しかし、Walton Heathをラウンドした夜に、僕は大失態を犯してしまいます。僕は視力が大変悪く、コンタクトレンズが必要なのですが、こともあろうに、この日、僕はコンタクトレンズの交換液を忘れてしまいました。そして、コンビニで適当なものを選んだところ、ハードコンタクト用の洗浄液を購入してしまい、それを誤って使った僕は、目の角膜を痛めてしまい、この日は眼鏡(一応持って行っていた)で、しかも目の激痛に耐えながらのラウンドになりました。



目が霞んでほとんど見えない中、友人二人(前日からの「兄貴」とスコットランドでの僕の「相棒」と同伴)に方向を教えてもらいながらのラウンド。パッティングで構えても、ボールがはっきり見えないという悲惨な状態でした。そこで、僕の目の代わりになってくれたのが、携帯電話のカメラでした。



ただ、目が見えなくても、歩いた感覚は確実に残ります。このSandwichは、とにかくアンジュレーションが素晴らしいのです。仮に見えていたとしても、どこに打ってゆけばいいか、一見ではわかりません。

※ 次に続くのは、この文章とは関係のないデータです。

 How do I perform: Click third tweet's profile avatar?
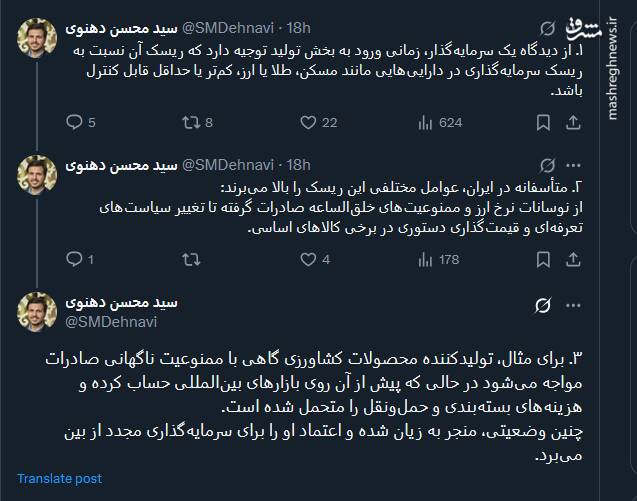coord(38,310)
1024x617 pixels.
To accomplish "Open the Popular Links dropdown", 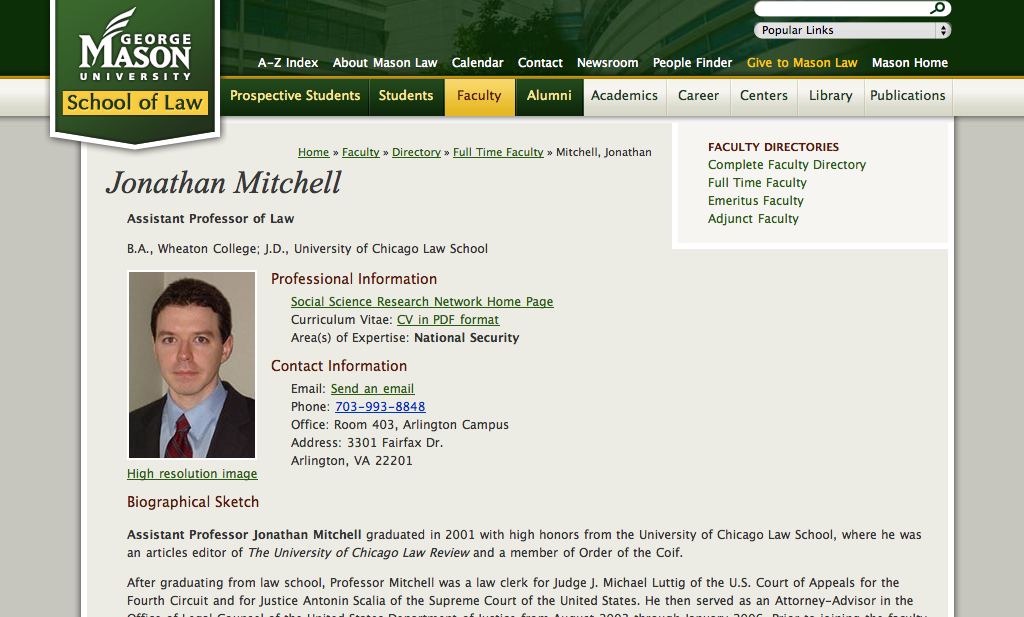I will click(851, 31).
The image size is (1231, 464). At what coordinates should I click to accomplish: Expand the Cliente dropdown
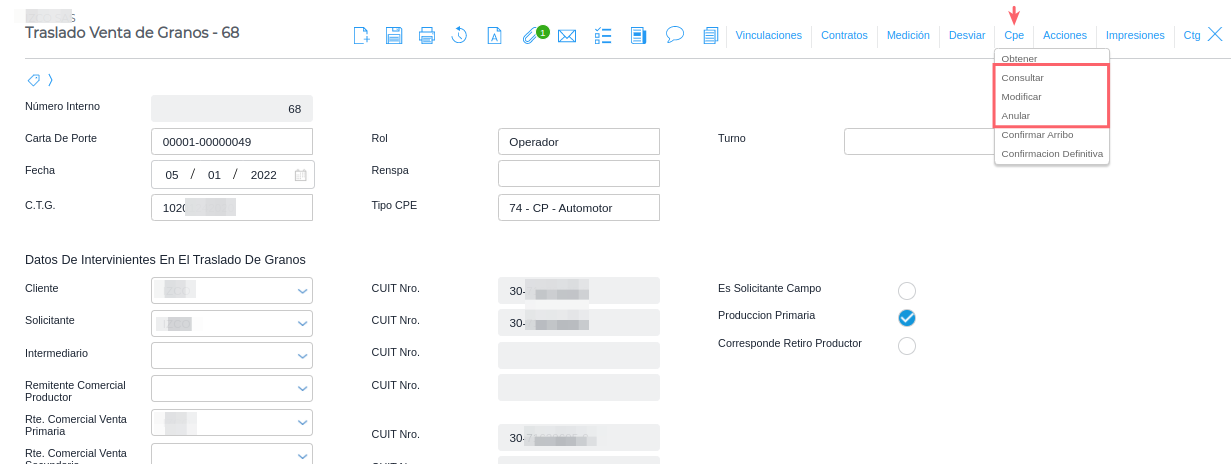[x=302, y=291]
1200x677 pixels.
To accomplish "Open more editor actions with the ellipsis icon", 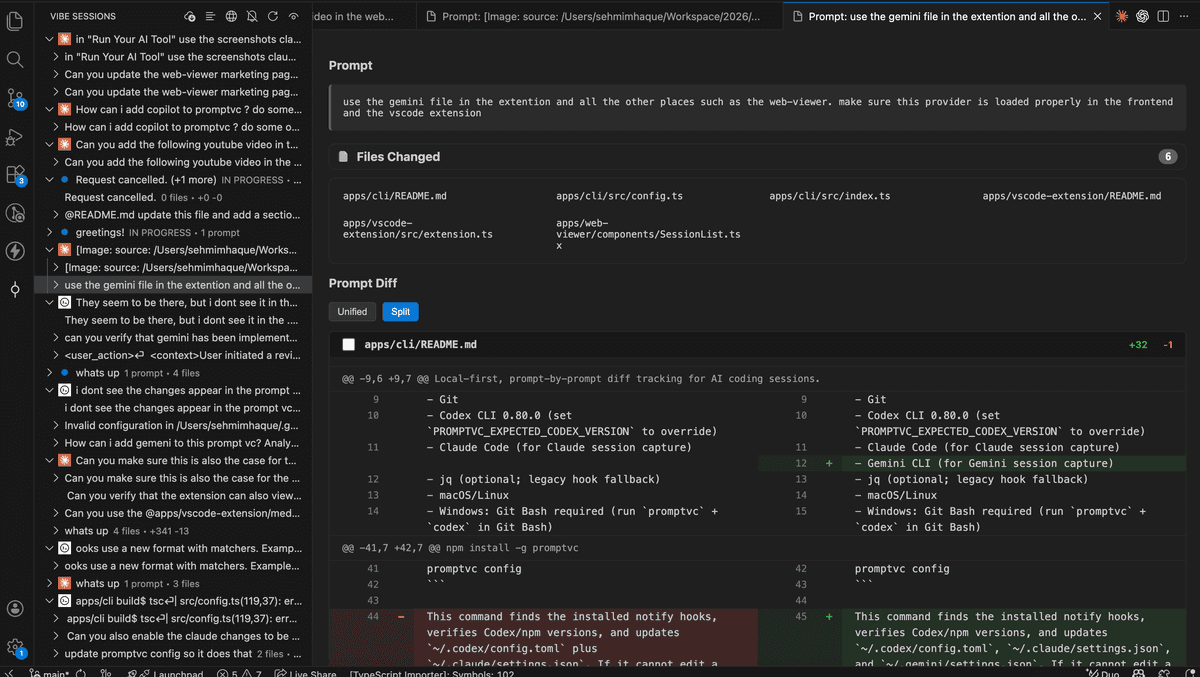I will 1184,16.
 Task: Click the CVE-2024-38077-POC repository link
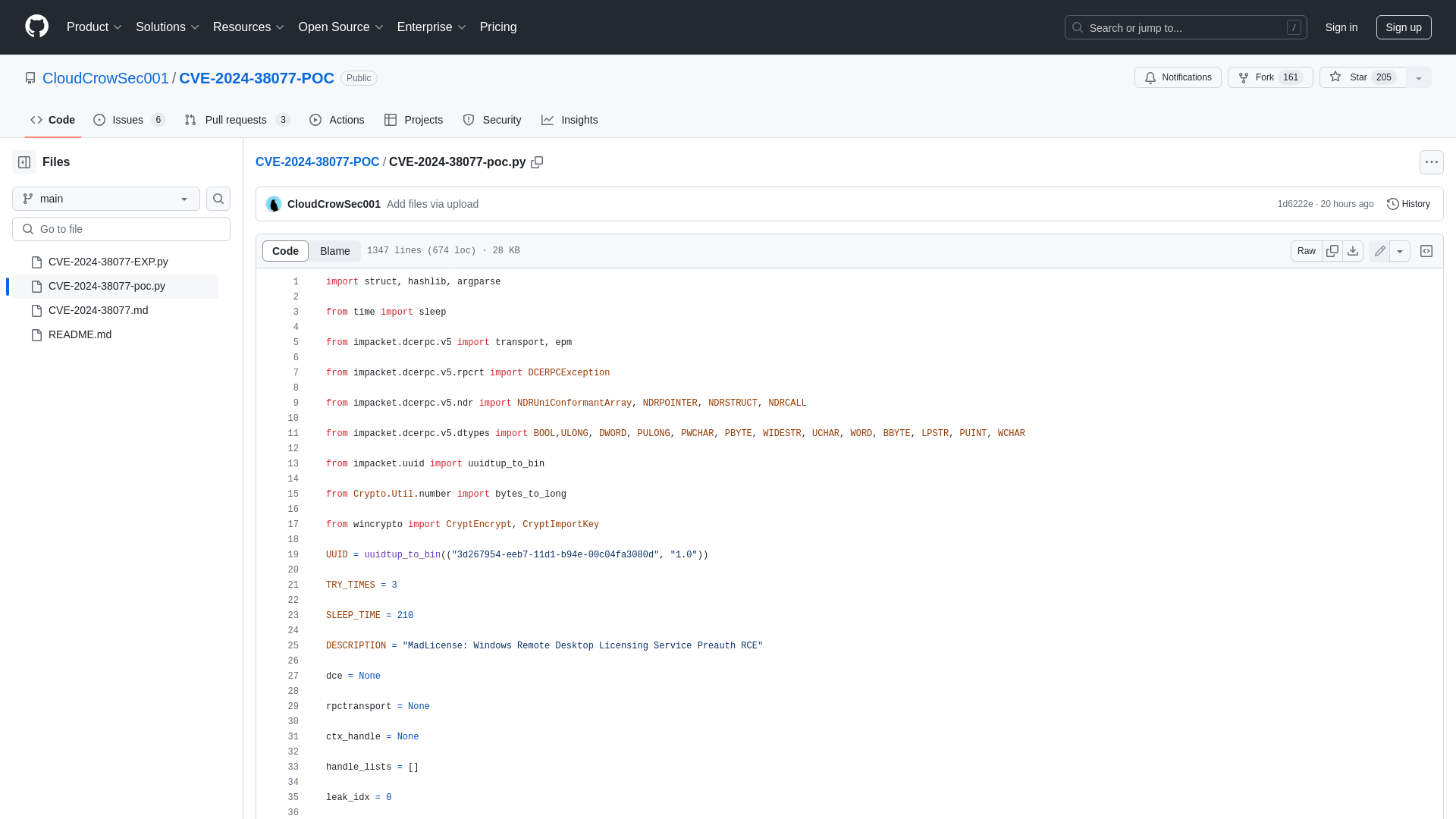[x=256, y=78]
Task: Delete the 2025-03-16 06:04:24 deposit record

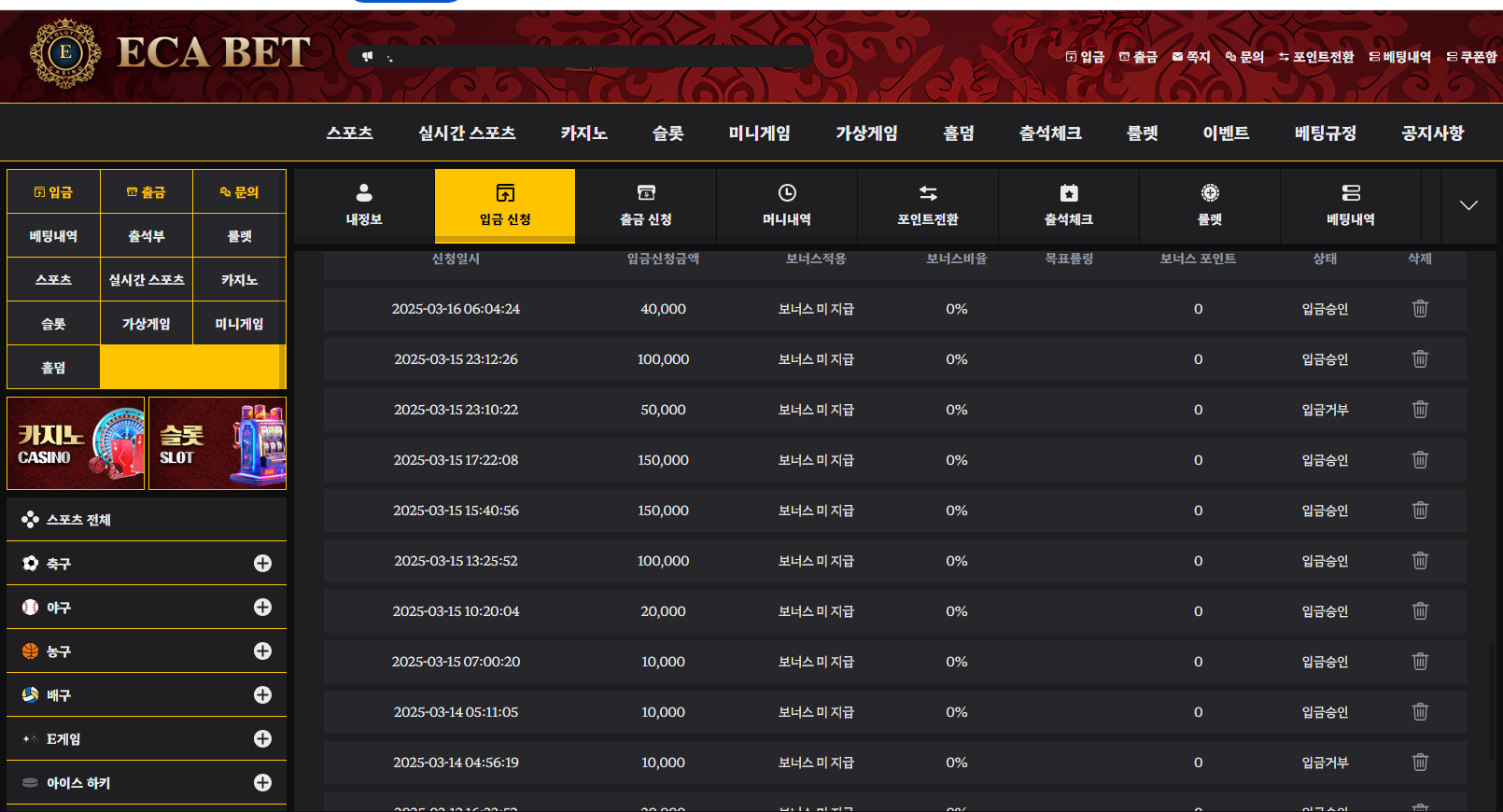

The Open開催コースの中でも、屈指の難度と言われる理由がよくわかりました。霞む目でも感じましたが、写真を見れば、難度が伝わってくるのではないかと思います。


そして、この最後の「新しいコース」のラウンドに、ゴルフ狂の仲間二人が一緒だったことに、本当に感謝です。いいコースを一人で回るのも、それはそれでよいのかも知れませんが、やはりゴルフには仲間がいてこそ。その中でも、このゴルフ狂の友人とはいろんなコースを回りました。仲間のおかげで、ゴルフの「巡礼」の旅が楽しくできたのだと、心から思ったラウンドになりました。

No. 122:Walton Heath Golf Club, Old Course

初プレー日: 2014年11月10日
場所: Walton on the Hill, Surrey, England
また行きたい度: ☆☆☆☆☆
http://www.waltonheath.com/



日本への帰国を1か月に控えたこの時期、ロンドンにいる友人(日本人&ドイツ人)を訪ね、ライダーカップ開催の名門コース、Walton Heath Old Courseをラウンドすることが出来ました。Walton Heathは、ロンドンをグルリと一周する環状高速道路M25のすぐ内側にあるコースです。



コースは、分類上はHeath Landと言われるタイプです。ただのパークランドコースというよりは、Heathという独特のタイプの草がラフに茂っている感じ。雰囲気としては、木々に囲まれたリンクスコースのような感じでしょうか。



Walton Heathはパッと目には平らに見えますが、中には結構なアンジュレーションがあります。その一つ一つが印象的です。しかも、コースはとてもクラシックな造りで、僕の好みに完全に合致しています。



立地は、ロンドン南部のGatwick空港の近くにあり、上空を飛行機が行き交っています。そして、飛行機雲がたまにスコットランドの国旗を作ったりしていました(ここはイングランドだけど)。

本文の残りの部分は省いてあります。